Do color-neutral gluons exist? If I'm correct a quark can change color by emitting a gluon. For example a blue up quark $u_b$ can change into a red up quark by emitting a gluon:
$$u_b \longrightarrow u_r + g_{b\overline{r}}$$
(Here, the subscript indicates color and $\overline{r}$ means anti-red). This is needed to keep the color balance (left hand side: $b$, right hand side $r+b+\overline{r}=b$).
My question is then, do color-neutral gluons exist? Eg a gluon that is blue-anti-blue?
If it would, it could be created by any quark then:
$$u_b \longrightarrow u_b + g_{b\overline{b}}$$
I'm learning about the Standard Model in school, but the text isn't always that clear. 
 A: Color-neutral gluons that have the component blue-antiblue do exist, much like red-antired and green-antigreen. However, the sum of these three possible kinds of gluons is unphysical, so there are only two "diagonal" types of gluons. None of these two types of gluons are "genuinely color-blind" or "completely color-neutral". 
This is more manifest if you realize that the color dependence of the gluon field may be written as a traceless $3\times 3$ Hermitian matrix. It is traceless because the gauge group is $SU(3)$ rather than $U(3)$ whose dimension is 8 rather than 9. (There are 3 complex entries strictly above the diagonal, which are copied in the complex conjugate way beneath the diagonal, plus 2 or 3 real entries on the diagonal, depending on whether we require the trace to vanish.)

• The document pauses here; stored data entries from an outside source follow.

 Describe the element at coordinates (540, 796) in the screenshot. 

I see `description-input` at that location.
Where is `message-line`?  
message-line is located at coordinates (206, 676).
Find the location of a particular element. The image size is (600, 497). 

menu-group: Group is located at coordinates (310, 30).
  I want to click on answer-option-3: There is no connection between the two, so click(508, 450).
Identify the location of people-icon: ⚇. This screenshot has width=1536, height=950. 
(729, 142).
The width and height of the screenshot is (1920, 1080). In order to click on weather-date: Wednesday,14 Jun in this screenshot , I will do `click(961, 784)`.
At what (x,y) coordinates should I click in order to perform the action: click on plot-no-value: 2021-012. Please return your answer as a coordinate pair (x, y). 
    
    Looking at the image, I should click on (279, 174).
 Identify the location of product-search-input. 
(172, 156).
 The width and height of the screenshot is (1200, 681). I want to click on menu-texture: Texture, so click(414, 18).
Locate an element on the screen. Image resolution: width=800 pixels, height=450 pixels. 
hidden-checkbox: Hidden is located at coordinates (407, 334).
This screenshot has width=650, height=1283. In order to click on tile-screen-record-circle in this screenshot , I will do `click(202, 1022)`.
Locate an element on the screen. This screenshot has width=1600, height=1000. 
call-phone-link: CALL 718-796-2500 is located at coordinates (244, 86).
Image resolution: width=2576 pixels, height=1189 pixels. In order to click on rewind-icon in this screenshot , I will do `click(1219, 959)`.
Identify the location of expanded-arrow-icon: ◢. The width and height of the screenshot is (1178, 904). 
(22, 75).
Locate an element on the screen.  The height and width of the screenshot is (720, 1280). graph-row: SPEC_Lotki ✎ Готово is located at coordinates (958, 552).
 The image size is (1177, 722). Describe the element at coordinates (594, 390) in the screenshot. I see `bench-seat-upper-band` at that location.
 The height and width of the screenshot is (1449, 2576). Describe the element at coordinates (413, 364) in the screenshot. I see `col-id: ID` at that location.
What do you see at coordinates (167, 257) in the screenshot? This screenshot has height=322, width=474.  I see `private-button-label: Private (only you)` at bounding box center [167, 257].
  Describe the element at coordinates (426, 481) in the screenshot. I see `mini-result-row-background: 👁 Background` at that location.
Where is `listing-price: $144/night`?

Completely color-neutral gluons, if they were added, would be proportional to the identity matrix and they would couple to all three colors of the quarks equally. In other words, the interactions mediated by such gluons would only depend on the baryon number of the quarks. Experimentally, this interaction doesn't exist. In beyond-the-Standard-Model physics, one may try to extend $SU(3)$ to $U(3)$ in this way (this is very common in braneworld models) but because no new baryon-charge long-distance interaction is seen, the $U(1)$ in the $U(3)$ has to be spontaneously broken at a pretty high energy scale.